• PROBLEM STATEMENT
Among the records below, find the lines that contain "will" and copy each of them.
◆ ◆ ◆
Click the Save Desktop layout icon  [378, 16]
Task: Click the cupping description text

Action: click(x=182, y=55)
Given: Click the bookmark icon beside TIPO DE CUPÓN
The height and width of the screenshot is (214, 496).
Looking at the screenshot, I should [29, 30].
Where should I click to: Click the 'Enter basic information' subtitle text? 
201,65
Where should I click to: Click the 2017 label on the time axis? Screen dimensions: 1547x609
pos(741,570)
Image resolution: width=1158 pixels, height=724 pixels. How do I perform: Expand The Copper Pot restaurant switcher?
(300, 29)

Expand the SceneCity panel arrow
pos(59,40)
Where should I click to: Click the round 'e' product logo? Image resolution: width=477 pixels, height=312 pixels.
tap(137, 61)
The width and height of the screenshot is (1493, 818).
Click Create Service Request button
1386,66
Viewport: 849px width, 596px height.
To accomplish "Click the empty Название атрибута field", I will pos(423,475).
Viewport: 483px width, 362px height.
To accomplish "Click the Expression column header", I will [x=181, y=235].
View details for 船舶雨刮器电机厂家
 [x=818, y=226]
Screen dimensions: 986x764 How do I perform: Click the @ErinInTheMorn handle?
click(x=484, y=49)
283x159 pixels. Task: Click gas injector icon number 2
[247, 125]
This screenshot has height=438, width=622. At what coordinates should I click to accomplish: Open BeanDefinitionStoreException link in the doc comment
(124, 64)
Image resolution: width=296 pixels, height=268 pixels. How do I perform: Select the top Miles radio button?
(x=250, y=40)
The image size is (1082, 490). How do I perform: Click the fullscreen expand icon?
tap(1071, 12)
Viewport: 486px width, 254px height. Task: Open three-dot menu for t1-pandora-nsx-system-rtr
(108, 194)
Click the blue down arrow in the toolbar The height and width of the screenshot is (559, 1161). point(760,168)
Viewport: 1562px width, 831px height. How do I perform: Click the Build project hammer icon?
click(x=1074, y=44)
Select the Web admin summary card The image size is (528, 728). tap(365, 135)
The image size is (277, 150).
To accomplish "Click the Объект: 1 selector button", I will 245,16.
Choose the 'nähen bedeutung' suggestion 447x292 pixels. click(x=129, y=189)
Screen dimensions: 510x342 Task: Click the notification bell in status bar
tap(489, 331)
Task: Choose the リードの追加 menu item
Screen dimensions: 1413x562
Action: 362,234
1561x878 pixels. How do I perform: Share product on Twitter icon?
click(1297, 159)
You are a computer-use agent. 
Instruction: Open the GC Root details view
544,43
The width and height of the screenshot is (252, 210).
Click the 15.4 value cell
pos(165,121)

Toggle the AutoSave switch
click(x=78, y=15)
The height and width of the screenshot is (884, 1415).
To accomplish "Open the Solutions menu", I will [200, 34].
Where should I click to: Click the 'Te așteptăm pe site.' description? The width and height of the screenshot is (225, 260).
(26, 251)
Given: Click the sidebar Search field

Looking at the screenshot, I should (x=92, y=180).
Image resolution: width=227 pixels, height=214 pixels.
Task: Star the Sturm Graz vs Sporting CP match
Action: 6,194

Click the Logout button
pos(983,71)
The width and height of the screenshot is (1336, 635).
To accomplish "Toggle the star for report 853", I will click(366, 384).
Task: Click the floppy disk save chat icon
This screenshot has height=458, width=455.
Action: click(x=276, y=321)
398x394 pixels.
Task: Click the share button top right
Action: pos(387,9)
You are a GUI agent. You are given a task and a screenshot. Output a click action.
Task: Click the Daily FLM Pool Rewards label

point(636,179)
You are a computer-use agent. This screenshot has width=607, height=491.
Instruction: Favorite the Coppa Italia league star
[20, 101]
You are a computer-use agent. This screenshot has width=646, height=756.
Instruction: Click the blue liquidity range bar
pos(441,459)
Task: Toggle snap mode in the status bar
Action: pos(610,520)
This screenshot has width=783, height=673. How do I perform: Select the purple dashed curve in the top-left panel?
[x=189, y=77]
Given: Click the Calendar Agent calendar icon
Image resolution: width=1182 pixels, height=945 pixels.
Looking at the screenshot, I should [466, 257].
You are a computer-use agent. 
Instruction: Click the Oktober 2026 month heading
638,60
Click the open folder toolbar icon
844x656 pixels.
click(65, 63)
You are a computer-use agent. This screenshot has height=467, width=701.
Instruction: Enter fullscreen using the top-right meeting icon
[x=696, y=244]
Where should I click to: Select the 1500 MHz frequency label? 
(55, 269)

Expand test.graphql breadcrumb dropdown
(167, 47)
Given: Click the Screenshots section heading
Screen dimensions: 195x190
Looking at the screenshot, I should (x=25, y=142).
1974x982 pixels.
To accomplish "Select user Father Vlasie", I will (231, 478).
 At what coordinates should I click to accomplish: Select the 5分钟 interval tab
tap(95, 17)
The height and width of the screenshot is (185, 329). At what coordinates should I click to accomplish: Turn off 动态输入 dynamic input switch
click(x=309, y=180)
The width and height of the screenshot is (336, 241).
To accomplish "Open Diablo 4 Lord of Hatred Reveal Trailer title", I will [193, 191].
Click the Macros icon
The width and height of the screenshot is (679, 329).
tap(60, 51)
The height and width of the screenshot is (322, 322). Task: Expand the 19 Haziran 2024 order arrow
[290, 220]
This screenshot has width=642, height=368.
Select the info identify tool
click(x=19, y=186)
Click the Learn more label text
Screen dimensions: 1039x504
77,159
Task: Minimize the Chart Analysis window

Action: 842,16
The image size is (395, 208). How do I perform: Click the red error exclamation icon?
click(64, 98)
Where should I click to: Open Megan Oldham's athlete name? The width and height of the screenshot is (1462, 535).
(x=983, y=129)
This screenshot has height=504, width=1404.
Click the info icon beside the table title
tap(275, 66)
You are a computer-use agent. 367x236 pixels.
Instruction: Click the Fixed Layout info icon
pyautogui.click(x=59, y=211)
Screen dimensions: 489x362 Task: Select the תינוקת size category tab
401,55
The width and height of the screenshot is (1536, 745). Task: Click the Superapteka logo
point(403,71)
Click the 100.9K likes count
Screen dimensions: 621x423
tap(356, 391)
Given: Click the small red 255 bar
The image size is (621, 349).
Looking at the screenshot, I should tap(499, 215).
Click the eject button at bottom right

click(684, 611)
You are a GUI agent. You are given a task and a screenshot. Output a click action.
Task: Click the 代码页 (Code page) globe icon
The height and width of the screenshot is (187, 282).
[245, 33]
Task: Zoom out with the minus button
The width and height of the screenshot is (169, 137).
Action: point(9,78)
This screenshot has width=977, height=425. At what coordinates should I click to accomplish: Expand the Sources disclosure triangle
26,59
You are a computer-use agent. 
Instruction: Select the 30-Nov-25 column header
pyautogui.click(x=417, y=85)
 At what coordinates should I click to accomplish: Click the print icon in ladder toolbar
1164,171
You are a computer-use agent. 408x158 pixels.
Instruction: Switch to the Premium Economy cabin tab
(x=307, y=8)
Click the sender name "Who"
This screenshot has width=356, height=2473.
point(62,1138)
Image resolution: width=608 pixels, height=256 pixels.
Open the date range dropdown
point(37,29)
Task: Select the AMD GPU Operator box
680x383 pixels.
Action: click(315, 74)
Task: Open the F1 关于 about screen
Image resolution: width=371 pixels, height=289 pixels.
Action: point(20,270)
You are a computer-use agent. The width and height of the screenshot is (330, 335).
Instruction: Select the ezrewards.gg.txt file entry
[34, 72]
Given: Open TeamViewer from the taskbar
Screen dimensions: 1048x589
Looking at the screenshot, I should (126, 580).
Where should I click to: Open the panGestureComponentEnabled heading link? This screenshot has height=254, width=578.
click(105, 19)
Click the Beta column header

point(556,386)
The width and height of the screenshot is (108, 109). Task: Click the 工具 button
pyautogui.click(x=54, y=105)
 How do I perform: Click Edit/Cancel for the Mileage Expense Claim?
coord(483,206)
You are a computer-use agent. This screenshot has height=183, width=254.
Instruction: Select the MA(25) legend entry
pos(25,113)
◆ ◆ ◆
• FINISHED EXERCISE
To accomplish "Click the empty Название атрибута field", I will pos(423,475).
To accomplish "Click the Expression column header", I will [x=181, y=235].
To accomplish "Click the Объект: 1 selector button", I will 245,16.
To accomplish "Open the Solutions menu", I will [200, 34].
To accomplish "Toggle the star for report 853", I will click(366, 384).
To accomplish "Select user Father Vlasie", I will (231, 478).
To accomplish "Open Diablo 4 Lord of Hatred Reveal Trailer title", I will [193, 191].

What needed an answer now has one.